Let’s Shut Down Cryptocurrencies, Says Nobel Prize Winner
The cryptoverse is more or less used to traditional economists shunning the nascent industry, and the community loves to call them “dinosaurs” for what they consider old-fashioned opinions. Joseph Stiglitz, a Nobel-Prize winning economist, once again joins the club saying that cryptocurrencies should be shut down, because the anonymity and lack of transparency could give malicious actors new ways to perform illegal activities.
Speaking for CNBC, the professor that currently teaches at Columbia University and former Chief Economist of the World Bank said that he believes moving towards an electronic payments mechanism would be a very good step for better macroeconomic management. “If we had all the data in real time, knowing what people are spending, it would enable the Federal Reserve to actually set interest rates in a much more efficient way,” he explains.
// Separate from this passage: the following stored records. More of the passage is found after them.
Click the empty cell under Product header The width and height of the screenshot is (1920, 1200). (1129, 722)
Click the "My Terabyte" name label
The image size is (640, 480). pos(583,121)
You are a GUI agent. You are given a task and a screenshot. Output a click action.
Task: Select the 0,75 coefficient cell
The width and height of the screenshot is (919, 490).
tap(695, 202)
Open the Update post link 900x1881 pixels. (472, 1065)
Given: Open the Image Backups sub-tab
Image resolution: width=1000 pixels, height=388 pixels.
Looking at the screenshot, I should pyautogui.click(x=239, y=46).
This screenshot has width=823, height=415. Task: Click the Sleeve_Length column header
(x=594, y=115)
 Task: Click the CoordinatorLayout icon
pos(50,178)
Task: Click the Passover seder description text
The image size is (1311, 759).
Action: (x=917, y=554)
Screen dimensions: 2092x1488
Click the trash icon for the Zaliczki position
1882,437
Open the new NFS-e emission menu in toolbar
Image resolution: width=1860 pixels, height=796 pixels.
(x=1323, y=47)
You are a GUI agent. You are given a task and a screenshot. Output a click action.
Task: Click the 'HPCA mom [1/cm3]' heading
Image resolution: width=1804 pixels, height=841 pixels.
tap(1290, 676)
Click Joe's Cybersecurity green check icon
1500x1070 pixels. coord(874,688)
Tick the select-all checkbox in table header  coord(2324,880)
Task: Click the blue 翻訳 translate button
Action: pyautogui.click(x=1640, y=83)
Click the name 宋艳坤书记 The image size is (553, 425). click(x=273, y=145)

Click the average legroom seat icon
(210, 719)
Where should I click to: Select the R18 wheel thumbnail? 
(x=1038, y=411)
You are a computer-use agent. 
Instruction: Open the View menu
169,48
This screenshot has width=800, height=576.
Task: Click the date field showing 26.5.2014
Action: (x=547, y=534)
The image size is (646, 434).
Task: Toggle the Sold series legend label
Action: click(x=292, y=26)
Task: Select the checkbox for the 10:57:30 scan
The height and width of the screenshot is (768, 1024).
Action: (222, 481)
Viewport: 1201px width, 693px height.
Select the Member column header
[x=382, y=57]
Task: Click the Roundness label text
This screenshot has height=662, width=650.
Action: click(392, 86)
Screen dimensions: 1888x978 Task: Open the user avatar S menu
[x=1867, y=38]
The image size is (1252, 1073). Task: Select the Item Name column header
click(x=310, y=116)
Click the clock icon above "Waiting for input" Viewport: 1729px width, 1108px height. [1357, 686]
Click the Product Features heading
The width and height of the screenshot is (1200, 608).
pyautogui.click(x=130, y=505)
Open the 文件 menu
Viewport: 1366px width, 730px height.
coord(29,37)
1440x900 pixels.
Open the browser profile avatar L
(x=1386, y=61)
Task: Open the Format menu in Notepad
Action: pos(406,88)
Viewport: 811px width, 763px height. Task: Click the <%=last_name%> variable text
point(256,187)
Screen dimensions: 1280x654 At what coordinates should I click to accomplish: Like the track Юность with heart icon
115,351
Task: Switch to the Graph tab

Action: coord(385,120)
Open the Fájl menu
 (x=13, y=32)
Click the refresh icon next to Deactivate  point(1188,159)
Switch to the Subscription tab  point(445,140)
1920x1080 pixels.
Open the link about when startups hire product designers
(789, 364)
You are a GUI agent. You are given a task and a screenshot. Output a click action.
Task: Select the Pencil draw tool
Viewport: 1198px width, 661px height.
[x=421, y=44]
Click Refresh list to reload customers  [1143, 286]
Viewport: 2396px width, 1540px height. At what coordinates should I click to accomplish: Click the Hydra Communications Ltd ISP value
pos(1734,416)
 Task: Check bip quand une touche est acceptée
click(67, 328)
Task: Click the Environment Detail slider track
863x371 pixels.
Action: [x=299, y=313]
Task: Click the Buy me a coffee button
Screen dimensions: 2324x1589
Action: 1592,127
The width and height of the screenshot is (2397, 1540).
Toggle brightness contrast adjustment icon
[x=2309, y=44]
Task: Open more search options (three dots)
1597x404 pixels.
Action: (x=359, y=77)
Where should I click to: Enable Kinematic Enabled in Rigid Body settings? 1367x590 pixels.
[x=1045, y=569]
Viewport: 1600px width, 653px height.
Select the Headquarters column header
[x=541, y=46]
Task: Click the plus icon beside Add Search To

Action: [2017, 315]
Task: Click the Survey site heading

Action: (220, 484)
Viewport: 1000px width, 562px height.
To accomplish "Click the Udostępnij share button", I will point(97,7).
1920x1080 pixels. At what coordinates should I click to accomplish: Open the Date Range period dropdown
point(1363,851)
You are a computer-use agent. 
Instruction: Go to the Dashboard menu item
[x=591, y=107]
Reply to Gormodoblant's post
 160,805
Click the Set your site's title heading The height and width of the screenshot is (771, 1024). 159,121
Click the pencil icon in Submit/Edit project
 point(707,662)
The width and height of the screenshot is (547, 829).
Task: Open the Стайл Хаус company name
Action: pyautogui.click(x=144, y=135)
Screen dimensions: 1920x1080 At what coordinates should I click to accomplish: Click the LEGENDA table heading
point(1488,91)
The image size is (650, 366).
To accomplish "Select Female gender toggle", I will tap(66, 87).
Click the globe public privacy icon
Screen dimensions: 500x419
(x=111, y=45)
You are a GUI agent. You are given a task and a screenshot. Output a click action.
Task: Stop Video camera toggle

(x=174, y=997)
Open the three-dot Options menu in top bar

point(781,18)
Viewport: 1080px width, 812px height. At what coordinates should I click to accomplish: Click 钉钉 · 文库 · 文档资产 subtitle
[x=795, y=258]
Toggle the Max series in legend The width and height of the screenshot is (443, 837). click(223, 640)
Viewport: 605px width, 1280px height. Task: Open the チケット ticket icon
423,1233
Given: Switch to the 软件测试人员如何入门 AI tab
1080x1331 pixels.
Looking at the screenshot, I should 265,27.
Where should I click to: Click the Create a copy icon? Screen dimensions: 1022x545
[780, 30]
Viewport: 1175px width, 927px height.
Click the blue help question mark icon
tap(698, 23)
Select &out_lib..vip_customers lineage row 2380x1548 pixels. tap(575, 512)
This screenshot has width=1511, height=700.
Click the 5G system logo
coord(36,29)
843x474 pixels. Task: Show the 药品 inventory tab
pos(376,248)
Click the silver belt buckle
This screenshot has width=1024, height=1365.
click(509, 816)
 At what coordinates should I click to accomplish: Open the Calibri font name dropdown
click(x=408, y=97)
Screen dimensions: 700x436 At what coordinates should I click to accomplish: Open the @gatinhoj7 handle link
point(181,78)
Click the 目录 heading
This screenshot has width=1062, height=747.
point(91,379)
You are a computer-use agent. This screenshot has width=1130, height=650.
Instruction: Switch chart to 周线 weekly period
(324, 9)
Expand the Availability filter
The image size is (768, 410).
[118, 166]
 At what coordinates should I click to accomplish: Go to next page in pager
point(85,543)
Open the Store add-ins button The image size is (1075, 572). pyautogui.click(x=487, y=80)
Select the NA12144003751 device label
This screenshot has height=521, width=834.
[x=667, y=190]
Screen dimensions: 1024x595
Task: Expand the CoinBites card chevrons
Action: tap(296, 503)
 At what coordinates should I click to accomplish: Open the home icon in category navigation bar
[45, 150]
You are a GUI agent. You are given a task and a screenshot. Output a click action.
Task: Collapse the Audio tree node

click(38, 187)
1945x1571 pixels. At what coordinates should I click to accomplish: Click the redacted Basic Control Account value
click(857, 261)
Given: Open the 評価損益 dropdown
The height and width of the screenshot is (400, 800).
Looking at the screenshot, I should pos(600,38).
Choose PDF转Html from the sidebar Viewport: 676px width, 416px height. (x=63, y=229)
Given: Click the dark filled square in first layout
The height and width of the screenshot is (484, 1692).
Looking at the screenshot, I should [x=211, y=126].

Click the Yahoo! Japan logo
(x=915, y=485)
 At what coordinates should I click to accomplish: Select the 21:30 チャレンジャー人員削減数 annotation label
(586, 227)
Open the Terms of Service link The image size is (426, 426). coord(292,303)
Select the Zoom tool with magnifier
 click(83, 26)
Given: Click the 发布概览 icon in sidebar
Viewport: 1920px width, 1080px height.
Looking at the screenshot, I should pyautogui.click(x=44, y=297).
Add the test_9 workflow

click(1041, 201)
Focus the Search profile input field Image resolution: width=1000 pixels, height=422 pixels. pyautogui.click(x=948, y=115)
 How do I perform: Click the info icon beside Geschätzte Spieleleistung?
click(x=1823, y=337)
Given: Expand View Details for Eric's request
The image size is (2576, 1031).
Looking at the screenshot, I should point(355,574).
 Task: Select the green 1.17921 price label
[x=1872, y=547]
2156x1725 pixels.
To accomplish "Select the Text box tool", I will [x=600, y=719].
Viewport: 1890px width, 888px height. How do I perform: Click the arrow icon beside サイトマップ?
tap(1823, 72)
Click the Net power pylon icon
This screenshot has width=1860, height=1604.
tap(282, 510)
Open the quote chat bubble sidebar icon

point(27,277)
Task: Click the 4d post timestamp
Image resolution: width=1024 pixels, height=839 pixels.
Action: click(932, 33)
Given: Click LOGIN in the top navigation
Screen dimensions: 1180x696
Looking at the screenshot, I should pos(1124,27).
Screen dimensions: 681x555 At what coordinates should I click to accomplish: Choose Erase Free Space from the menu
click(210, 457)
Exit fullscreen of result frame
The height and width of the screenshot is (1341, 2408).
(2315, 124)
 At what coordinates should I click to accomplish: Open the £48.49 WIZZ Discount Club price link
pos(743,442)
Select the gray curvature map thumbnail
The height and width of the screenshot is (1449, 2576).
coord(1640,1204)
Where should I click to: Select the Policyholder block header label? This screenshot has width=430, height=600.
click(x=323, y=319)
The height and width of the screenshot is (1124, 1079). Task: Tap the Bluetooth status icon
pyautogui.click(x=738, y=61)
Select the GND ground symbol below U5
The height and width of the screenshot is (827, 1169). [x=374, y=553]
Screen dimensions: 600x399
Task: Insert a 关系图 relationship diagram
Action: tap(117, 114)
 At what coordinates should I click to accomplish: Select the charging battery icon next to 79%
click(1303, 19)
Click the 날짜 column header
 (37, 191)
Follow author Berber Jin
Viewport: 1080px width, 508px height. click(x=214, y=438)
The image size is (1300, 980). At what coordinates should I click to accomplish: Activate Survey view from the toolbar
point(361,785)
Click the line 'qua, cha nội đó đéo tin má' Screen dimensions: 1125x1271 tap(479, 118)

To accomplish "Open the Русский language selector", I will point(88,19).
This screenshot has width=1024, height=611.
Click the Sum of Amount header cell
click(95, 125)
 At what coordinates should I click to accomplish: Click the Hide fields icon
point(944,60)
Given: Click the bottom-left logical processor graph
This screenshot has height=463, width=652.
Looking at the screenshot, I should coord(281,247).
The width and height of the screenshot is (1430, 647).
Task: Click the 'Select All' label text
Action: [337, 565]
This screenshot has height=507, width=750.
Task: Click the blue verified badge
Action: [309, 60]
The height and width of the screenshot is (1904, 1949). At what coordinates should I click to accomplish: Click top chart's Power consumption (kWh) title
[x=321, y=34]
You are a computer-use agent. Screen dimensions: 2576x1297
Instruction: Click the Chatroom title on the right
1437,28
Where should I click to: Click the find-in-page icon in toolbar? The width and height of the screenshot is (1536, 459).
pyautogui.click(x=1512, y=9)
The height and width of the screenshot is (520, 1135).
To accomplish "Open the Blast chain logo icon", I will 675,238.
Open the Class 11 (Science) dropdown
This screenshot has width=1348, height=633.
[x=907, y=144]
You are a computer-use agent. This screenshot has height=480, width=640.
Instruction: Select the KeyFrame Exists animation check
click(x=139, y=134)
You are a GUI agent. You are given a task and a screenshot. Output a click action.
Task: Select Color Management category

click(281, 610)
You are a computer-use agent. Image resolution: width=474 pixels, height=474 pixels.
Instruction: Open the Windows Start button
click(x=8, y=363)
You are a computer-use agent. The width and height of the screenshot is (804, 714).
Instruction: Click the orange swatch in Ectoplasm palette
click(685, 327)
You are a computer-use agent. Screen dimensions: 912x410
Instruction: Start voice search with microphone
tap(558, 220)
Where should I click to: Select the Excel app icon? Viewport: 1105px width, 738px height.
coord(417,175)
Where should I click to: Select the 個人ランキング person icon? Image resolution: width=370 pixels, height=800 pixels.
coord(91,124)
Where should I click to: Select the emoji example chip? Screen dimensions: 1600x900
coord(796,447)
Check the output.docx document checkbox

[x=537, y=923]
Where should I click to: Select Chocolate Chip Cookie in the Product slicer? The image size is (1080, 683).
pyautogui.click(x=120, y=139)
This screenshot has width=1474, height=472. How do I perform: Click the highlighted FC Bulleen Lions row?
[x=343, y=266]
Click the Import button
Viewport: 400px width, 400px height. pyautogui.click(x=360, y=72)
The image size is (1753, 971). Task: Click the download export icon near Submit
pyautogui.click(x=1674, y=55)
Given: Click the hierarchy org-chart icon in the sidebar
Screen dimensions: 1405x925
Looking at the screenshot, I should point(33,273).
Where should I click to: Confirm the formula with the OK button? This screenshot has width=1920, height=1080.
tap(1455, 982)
However, he said he was “disturbed a great deal” by the attention cryptocurrencies were receiving “because those were moving things off of a transparent platform into a dark platform.”
Cryptocurrencies are not the answer to any of the problems that the world faces, like the role of real estate in money laundering, and the US dollar should be more than enough, he claims. “We have a very good currency [the US dollar], so far the currency has been run in a very stable way, there is no need for anybody to go to a cryptocurrency. In our standard courses of economics, we talk about the attributes of a good currency, and the US dollar has all those attributes and cryptocurrencies do not have those attributes. I actually think we should shut down the cryptocurrencies,” he concludes.
Stiglitz is not the only "dinosaur" openly showing his disdain for crypto. Charlie Munger, Vice Chairman of American multinational conglomerate holding company Berkshire Hathaway, claims he has finally found out what crypto investors do during their happy hour meetings, saying at the company’s annual meeting that they “celebrate the life and work of Judas Iscariot,” according to Business Insider. Apparently, he had been invited to one such meeting by a cryptocurrency investment group as his social standard has “reached new levels,” but refused to attend the event. He did not clarify whether his lack of attendance could be attributed to his disdain for Judas Iscariot or for cryptocurrencies.
His investment partner and one of the most successful investors in the world, Warren Buffett, said at that same meeting that Bitcoin is “a gambling device” and that “there’s been a lot of frauds connected with it, according to CNBC. There’s been disappearances, so there’s a lot lost on it. Bitcoin hasn’t produced anything.” He went even further, comparing it to a button on his jacket: “I’ll tear off a button here. What I’ll have here is a little token...I’ll offer it to you for USD 1,000, and I’ll see if I can get the price up to USD 2,000 by the end of the day... But the button has one use and it’s a very limited use,” he said.
However, there are also those who used to have a bad opinion on crypto, but changed it completely. Eminent economic historian Niall Ferguson is one of them: earlier this year, speaking at the Australian Financial Review Business Summit, he mentioned that his previous thought that Bitcoin is a “complete delusion” was false.